Dataset entries:
##############################
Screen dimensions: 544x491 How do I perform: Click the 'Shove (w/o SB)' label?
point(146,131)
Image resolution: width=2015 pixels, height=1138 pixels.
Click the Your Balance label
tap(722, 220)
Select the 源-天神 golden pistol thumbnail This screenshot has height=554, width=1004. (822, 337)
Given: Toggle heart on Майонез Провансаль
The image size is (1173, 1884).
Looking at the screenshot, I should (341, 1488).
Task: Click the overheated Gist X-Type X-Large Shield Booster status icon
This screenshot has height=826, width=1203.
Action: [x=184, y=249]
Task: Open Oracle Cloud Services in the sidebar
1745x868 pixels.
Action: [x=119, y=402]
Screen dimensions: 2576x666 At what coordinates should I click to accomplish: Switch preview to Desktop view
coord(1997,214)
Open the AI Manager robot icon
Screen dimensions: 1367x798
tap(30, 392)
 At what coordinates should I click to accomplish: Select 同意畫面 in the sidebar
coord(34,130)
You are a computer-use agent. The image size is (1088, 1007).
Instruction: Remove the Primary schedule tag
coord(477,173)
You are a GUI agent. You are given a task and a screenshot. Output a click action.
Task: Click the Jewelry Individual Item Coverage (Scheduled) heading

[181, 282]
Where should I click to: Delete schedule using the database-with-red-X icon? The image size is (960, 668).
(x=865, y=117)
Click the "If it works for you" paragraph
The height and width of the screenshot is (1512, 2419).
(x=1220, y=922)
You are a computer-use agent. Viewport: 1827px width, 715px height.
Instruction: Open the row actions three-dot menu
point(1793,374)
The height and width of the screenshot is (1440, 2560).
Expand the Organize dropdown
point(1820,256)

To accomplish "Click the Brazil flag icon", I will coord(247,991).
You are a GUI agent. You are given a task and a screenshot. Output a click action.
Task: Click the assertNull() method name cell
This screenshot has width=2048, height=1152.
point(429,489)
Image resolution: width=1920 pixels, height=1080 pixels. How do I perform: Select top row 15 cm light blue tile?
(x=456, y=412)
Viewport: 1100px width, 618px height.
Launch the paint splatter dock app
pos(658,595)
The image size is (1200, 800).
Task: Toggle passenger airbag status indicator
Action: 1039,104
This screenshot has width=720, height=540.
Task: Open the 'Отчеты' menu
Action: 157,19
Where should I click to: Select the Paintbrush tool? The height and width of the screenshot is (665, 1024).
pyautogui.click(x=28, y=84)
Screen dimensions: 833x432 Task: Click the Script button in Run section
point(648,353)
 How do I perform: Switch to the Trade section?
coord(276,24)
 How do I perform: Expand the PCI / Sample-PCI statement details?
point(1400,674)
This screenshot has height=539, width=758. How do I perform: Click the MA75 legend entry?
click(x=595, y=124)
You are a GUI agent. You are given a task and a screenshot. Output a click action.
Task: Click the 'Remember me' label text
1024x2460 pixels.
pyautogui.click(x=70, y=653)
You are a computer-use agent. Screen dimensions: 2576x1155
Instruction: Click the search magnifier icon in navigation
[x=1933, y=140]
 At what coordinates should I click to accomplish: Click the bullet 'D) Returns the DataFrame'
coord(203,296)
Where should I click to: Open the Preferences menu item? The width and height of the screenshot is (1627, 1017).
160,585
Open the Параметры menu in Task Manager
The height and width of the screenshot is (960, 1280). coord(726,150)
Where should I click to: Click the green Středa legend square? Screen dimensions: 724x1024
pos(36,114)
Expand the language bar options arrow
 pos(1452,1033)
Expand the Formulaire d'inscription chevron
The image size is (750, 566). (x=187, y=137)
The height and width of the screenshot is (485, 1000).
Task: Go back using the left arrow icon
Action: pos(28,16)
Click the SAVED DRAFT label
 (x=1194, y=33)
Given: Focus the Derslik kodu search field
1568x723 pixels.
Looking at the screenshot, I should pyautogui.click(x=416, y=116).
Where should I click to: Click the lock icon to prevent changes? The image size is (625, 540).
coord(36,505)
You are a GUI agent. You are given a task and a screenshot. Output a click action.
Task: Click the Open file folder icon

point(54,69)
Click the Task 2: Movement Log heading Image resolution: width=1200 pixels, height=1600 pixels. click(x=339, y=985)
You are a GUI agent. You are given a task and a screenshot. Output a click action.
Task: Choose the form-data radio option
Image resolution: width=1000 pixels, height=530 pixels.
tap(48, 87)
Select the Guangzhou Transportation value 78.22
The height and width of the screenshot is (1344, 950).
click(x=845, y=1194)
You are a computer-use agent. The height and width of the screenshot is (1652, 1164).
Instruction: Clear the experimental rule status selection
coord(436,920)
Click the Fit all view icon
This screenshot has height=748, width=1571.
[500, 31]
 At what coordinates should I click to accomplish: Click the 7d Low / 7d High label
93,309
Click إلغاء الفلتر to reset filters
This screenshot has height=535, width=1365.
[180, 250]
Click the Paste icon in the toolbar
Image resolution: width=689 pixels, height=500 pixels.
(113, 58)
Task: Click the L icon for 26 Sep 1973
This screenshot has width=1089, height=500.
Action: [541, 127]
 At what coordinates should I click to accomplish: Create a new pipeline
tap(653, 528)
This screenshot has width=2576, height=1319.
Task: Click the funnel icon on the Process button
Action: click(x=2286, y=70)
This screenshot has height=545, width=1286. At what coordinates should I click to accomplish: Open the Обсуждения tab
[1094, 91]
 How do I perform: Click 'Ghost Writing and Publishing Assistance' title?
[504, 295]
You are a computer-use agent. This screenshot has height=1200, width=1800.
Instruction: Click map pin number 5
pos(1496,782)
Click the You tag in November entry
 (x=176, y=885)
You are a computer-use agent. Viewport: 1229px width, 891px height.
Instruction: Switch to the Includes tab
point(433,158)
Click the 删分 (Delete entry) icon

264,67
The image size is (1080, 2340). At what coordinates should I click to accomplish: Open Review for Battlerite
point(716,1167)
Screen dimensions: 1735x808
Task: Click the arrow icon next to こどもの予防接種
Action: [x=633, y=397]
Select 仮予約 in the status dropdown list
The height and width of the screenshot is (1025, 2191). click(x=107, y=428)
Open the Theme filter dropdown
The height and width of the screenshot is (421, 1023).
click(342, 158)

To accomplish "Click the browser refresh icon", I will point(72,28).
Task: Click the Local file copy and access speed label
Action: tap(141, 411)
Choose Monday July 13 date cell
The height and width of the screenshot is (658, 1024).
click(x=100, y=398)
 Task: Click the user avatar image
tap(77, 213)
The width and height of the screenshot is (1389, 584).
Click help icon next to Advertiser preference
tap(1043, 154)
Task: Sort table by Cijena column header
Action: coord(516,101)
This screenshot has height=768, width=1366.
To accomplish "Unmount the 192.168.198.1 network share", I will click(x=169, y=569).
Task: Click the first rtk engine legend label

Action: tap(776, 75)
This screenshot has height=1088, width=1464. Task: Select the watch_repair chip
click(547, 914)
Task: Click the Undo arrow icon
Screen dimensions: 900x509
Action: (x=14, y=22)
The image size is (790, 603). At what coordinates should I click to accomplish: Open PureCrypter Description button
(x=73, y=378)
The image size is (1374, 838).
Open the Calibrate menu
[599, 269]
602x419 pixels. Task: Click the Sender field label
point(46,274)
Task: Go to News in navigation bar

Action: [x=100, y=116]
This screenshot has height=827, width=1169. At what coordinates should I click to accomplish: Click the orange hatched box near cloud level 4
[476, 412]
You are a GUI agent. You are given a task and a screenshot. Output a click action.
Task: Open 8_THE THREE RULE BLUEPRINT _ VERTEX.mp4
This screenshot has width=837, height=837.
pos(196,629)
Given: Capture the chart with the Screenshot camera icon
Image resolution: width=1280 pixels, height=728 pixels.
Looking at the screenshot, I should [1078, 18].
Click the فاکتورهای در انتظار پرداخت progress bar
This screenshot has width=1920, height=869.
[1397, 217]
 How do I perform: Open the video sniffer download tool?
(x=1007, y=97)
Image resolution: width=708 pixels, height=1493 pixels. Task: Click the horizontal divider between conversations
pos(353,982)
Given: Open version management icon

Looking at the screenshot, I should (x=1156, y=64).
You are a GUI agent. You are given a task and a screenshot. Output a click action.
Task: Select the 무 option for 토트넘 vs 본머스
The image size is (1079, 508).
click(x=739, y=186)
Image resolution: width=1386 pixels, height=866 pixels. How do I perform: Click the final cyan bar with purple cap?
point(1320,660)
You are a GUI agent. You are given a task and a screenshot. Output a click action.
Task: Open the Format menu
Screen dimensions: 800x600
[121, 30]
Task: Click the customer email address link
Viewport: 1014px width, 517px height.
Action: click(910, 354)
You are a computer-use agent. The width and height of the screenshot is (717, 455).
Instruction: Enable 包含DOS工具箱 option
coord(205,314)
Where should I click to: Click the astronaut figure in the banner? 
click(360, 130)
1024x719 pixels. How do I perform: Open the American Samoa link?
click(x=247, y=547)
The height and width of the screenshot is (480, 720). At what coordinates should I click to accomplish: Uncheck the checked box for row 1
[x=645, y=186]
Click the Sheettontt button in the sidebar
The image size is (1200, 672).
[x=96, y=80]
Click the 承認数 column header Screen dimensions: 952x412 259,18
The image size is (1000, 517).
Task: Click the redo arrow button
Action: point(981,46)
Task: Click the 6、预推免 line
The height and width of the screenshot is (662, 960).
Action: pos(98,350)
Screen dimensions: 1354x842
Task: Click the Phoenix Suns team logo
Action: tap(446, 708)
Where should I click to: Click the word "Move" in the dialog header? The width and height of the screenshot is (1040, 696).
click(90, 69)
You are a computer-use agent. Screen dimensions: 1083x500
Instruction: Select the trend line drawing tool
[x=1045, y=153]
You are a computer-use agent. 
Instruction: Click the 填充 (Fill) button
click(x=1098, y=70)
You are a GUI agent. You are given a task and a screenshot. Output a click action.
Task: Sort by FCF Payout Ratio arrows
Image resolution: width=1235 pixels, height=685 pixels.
##############################
▸ **Exercise brief**
Within the entries above, some lines may contain "computer". Report how many, and nothing else.

▸ **Task solution**
9